(WHAT THE TASK REQUIRES) Rewrite everything from the line containing "Where should I click to: Click the recast" down to the line containing "Action: click(x=566, y=126)", changing "combo box" to "dropdown list" and leaving every other part of those lines as it is. Return only those lines of the material.

(RECORDS FOR THIS TASK)
_____
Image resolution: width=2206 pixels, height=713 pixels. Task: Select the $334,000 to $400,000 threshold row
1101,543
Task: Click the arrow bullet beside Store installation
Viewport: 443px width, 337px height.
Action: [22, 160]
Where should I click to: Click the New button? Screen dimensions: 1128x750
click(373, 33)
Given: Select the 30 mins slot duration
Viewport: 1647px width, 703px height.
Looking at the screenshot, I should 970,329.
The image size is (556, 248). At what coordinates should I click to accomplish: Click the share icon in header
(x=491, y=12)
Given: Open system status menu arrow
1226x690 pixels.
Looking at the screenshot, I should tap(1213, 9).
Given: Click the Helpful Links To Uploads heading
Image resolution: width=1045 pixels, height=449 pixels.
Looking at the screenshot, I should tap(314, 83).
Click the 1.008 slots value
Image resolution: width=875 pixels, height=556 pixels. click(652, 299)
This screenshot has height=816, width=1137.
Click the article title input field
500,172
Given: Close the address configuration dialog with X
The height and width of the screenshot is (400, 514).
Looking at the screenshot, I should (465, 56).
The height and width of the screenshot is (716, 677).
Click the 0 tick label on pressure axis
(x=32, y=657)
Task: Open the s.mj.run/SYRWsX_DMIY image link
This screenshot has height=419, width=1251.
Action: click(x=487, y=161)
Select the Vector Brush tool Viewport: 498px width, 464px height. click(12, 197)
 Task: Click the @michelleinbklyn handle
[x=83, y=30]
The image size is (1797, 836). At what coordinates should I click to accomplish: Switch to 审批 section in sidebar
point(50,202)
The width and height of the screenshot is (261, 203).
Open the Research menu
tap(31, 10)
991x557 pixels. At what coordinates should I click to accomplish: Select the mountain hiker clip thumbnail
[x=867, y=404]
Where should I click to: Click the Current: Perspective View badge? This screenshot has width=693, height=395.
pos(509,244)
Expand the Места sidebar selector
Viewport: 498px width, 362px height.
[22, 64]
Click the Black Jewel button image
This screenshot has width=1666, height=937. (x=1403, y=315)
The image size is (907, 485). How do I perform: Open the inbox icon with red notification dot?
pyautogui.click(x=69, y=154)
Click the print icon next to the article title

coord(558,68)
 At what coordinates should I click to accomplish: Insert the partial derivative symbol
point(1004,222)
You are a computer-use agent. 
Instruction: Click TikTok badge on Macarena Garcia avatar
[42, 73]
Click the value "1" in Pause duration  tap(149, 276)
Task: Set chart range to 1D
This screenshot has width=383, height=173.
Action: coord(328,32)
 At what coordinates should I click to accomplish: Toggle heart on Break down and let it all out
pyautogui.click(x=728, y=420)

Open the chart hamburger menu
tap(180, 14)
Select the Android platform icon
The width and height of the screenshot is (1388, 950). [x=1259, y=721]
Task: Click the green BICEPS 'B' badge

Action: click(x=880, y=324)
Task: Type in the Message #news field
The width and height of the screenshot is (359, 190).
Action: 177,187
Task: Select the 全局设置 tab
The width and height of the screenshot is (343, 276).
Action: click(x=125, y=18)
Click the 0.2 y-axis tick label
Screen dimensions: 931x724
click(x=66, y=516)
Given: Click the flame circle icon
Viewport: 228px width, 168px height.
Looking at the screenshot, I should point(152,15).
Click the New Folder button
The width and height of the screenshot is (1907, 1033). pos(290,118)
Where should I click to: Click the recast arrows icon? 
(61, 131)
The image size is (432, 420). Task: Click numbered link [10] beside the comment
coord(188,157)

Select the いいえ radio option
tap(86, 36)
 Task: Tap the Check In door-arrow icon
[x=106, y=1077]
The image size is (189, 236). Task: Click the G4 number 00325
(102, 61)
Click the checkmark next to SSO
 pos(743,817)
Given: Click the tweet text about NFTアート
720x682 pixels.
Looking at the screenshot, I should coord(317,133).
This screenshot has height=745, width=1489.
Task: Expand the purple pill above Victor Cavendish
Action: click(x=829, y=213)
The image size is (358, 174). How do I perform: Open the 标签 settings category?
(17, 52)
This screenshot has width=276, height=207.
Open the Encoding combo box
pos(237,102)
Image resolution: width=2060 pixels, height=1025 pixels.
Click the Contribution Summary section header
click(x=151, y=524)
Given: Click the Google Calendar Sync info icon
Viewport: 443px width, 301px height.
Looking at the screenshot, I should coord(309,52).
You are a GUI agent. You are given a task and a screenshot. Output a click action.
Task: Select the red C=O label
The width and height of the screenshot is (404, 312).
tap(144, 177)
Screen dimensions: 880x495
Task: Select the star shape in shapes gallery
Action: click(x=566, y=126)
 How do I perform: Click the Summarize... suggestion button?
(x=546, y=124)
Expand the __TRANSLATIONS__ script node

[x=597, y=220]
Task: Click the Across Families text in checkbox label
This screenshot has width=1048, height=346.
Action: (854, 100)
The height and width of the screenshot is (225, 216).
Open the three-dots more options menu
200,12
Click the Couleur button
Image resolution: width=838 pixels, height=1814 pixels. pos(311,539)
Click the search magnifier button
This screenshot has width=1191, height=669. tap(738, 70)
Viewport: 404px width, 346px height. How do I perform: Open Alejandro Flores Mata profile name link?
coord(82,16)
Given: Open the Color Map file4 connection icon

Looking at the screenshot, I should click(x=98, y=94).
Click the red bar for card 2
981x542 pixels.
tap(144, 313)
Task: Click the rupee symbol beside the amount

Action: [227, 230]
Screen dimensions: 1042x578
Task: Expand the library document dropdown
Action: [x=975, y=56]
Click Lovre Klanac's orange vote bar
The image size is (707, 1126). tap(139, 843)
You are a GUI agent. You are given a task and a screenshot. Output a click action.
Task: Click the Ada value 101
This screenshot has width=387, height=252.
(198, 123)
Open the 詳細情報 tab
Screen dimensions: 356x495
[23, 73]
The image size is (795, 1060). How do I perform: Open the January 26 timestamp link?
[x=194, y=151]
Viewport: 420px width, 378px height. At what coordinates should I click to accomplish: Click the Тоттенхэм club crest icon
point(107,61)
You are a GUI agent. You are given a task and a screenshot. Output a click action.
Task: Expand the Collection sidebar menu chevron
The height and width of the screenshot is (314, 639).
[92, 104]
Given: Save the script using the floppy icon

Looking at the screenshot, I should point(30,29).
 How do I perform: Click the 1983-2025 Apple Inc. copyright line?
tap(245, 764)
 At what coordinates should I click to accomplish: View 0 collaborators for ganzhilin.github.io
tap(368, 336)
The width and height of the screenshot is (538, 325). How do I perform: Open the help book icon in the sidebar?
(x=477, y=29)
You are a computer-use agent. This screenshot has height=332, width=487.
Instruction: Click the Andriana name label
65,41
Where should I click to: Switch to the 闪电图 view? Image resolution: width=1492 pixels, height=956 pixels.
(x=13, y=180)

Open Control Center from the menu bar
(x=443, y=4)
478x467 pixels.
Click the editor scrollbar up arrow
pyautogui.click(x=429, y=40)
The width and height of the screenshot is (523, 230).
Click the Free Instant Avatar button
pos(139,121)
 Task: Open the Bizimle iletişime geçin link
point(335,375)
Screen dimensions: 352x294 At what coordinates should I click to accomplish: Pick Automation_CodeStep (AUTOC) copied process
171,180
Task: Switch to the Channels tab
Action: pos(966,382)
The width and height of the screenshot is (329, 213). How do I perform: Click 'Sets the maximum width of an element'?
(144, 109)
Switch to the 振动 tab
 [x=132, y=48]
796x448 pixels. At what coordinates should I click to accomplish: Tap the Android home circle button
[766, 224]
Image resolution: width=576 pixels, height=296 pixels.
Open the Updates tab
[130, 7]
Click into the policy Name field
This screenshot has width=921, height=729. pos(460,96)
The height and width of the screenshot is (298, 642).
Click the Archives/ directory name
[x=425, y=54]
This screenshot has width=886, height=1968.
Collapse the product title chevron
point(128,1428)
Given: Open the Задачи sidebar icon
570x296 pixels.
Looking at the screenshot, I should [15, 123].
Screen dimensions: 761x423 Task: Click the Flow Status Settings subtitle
_____
(CORRECT ANSWER)
Where should I click to: Click the recast arrows icon? 
(61, 131)
The image size is (432, 420). Task: Click numbered link [10] beside the comment
coord(188,157)

Select the いいえ radio option
tap(86, 36)
 Task: Tap the Check In door-arrow icon
[x=106, y=1077]
The image size is (189, 236). Task: Click the G4 number 00325
(102, 61)
Click the checkmark next to SSO
 pos(743,817)
Given: Click the tweet text about NFTアート
720x682 pixels.
Looking at the screenshot, I should coord(317,133).
This screenshot has height=745, width=1489.
Task: Expand the purple pill above Victor Cavendish
Action: click(x=829, y=213)
The image size is (358, 174). How do I perform: Open the 标签 settings category?
(17, 52)
This screenshot has width=276, height=207.
Open the Encoding dropdown list
pos(237,102)
Image resolution: width=2060 pixels, height=1025 pixels.
Click the Contribution Summary section header
click(x=151, y=524)
Given: Click the Google Calendar Sync info icon
Viewport: 443px width, 301px height.
Looking at the screenshot, I should coord(309,52).
You are a GUI agent. You are given a task and a screenshot. Output a click action.
Task: Select the red C=O label
The width and height of the screenshot is (404, 312).
tap(144, 177)
Screen dimensions: 880x495
Task: Select the star shape in shapes gallery
Action: click(x=566, y=126)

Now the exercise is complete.